【PAT】1086. Tree Traversals Again (25)

An inorder binary tree traversal can be implemented in a non-recursive way with a stack. For example, suppose that when a 6-node binary tree (with the keys numbered from 1 to 6) is traversed, the stack operations are: push(1); push(2); push(3); pop(); pop(); push(4); pop(); pop(); push(5); push(6); pop(); pop(). Then a unique binary tree (shown in Figure 1) can be generated from this sequence of operations. Your task is to give the postorder traversal sequence of this tree.

Figure 1

Input Specification:

Each input file contains one test case. For each case, the first line contains a positive integer N (<=30) which is the total number of nodes in a tree (and hence the nodes are numbered from 1 to N). Then 2N lines follow, each describes a stack operation in the format: "Push X" where X is the index of the node being pushed onto the stack; or "Pop" meaning to pop one node from the stack.

Output Specification:

For each test case, print the postorder traversal sequence of the corresponding tree in one line. A solution is guaranteed to exist. All the numbers must be separated by exactly one space, and there must be no extra space at the end of the line.

Sample Input:

6
Push 1
Push 2
Push 3
Pop
Pop
Push 4
Pop
Pop
Push 5
Push 6
Pop
Pop

Sample Output:

3 4 2 6 5 1

分析：根据题目给出的push，pop操作可以得出前序数组和中序数组，从而可以构建树，然后再进行后序遍历。

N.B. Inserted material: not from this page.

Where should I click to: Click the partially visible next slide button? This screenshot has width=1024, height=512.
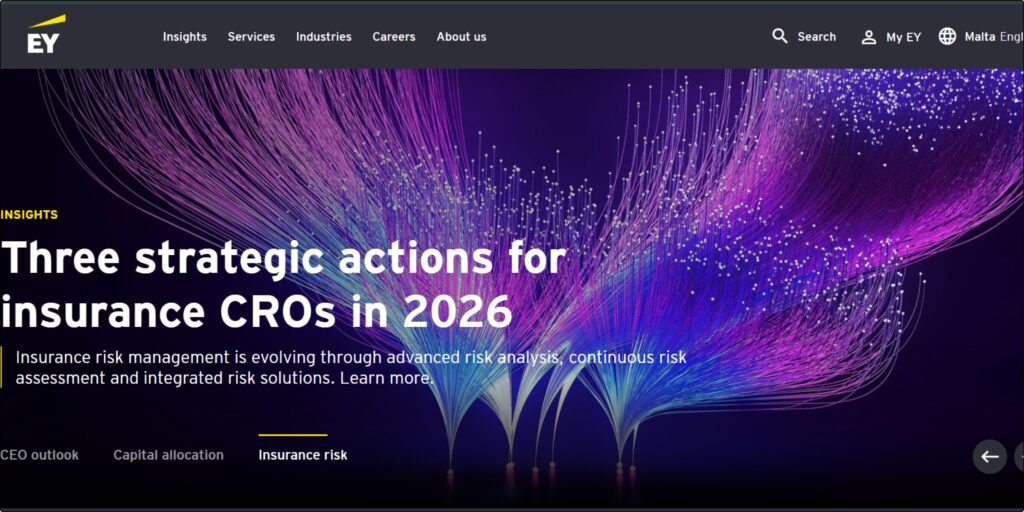point(1019,456)
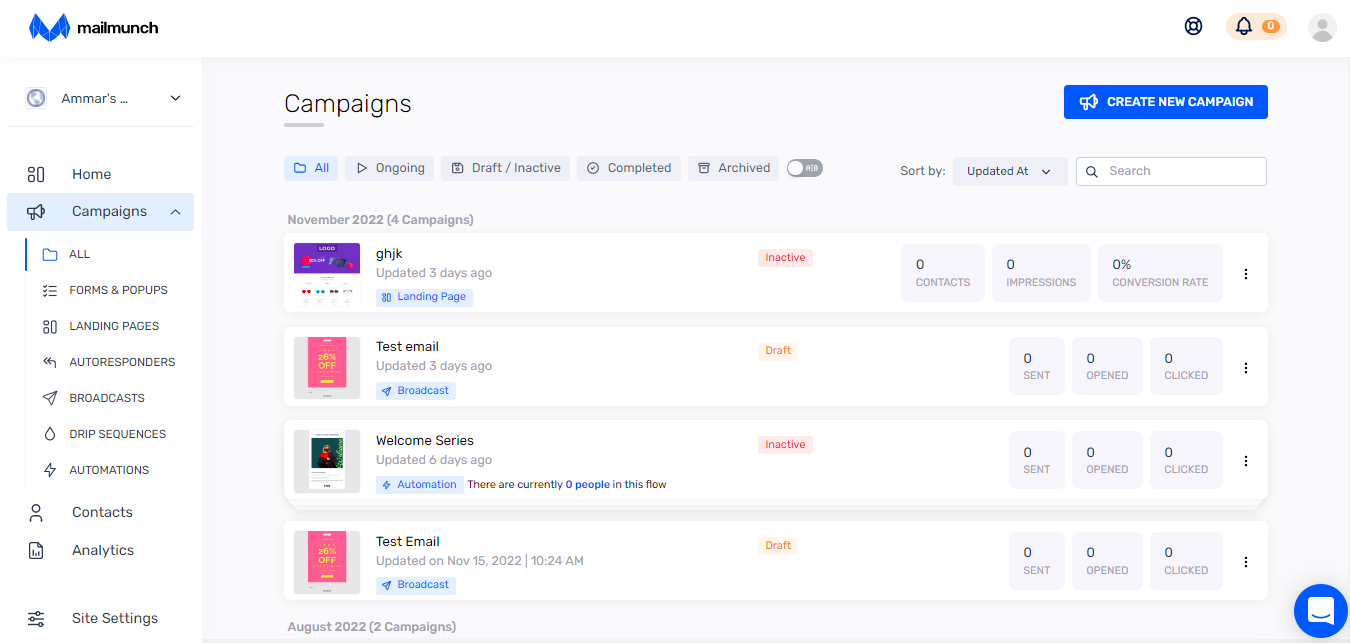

(1) 题目中的push操作对应的数组就是前序数组， (1,2,3,4,5,6)

(2) 题目中的pop操作对应的数组就是中序数组，（3,2,4,1,6,5）

(3) 前序数组的第一个元素就是树的根1。而在中序数组中，数字1的左边部分就是以1为根的左子树中的节点，数字1的右边部分就是以1为根的右子树中的节点。

建议参考： http://blog.youkuaiyun.com/solin205/article/details/39157781

正确代码如下：

#include <iostream>
#include <vector>
#include <string>
#include <stack>
using namespace std;

struct Node{
	Node *left, *right;
	int val;
};

Node * buildTree(int *preorder, int *inorder, int length){
	if(length == 0)
	   return NULL;
	
	int val = preorder[0];
	int i, index;
	for(i=0; i<length; i++){
		if(inorder[i] == val){
			index = i;
			break;
		}
	}
	Node *N = new Node();
	N->val = val;
	N->left = buildTree(preorder+1, inorder, index);
	N->right = buildTree(preorder+index+1, inorder+index+1, length-index-1);
	return N;	
}

void buildPostorder(Node *root, vector<int> &postorder){
	if(root == NULL)
		return;
	
	buildPostorder(root->left, postorder);
	buildPostorder(root->right, postorder);
	postorder.push_back(root->val);
	
}

int main(){
	int n, i, val;
	scanf("%d",&n);
	string op;
	int preorder[50], inorder[50];
	int  preIndex=0, inIndex=0;
	
	stack<int> sta;
	for(i=0; i<2*n; i++){
		cin>>op;
		if(op == "Push"){
			scanf("%d", &val);
			sta.push(val);
			preorder[preIndex++] = val;
		}else if(op == "Pop"){
			inorder[inIndex++] = sta.top();
			sta.pop();			
		}
	}
	Node *root;
	vector<int> postorder;
	root = buildTree(preorder, inorder, n);
	buildPostorder(root, postorder);
	for(i=0; i<postorder.size(); i++){
		if(i==0)
		  printf("%d",postorder[i]);
		else
		  printf(" %d",postorder[i]);
	}
	printf("\n");
	return 0;
}